Using ultrasound as a guide, the surgeon then inserted a needle through Coleman’s abdomen, uterine wall, and fetal skull into a vein in Galen’s malformation. A small coil of platinum delivered through the needle was then expanded to block the point where the artery and vein are connected. When the blood flow pattern reached a healthy point, the research team stopped administering the coil.
After surgery, doctors and parents were “very pleased to see that he did not exhibit any of the rapid debilitation that is usually seen after birth,” Dr. Orbach said in a statement. Since then, the Coleman daughter has grown “very well.” She does not require medication and has been eating normally since she was discharged from the NICU, gaining weight and living in her own home.
“Elegant and Exciting”: Ibrahim Jarreau, a consultant neurosurgeon at Cambridge University Hospitals NHS Foundation Trust, UK, told Tech Review that the operation was “a very elegant and exciting solution to a difficult problem.”

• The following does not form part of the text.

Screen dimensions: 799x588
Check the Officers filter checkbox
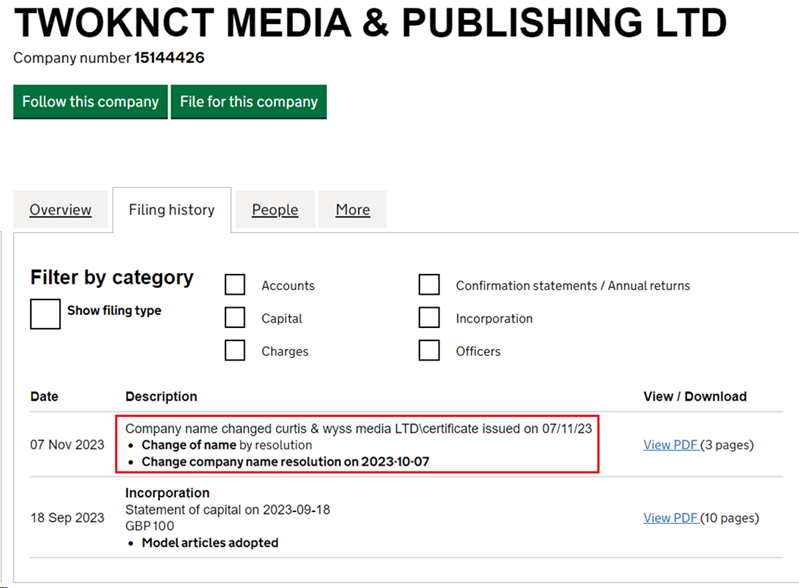tap(429, 351)
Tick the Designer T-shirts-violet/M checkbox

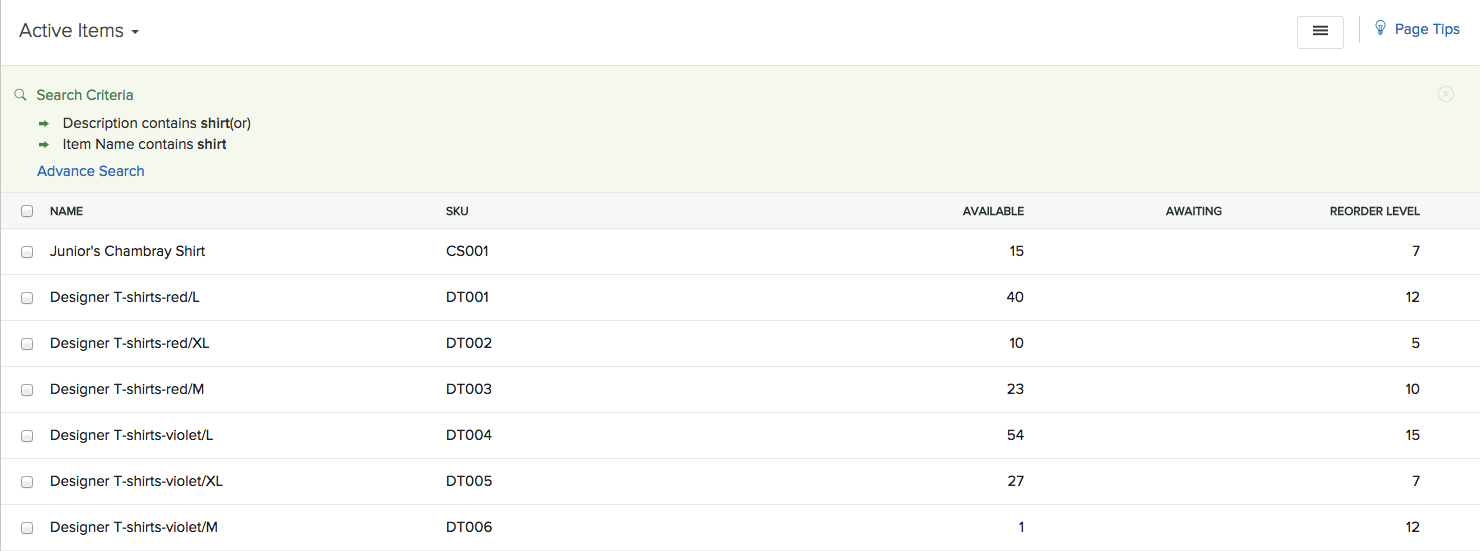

Jarreau noted that it is only possible to understand the risks of this procedure by studying more cases. Given the rarity of the symptoms, that may take time. But given the poor prognosis for newborns with galenic veins, Jarreau doubts the technology will be a “moving forward.”
The Boston team hopes their fetal surgery technique could represent a “paradigm shift” in treating Galen vein malformation, despite having only one patient so far.
“This may significantly reduce the risk of long-term brain injury, disability, or death in these young children,” Orbach concluded in a statement.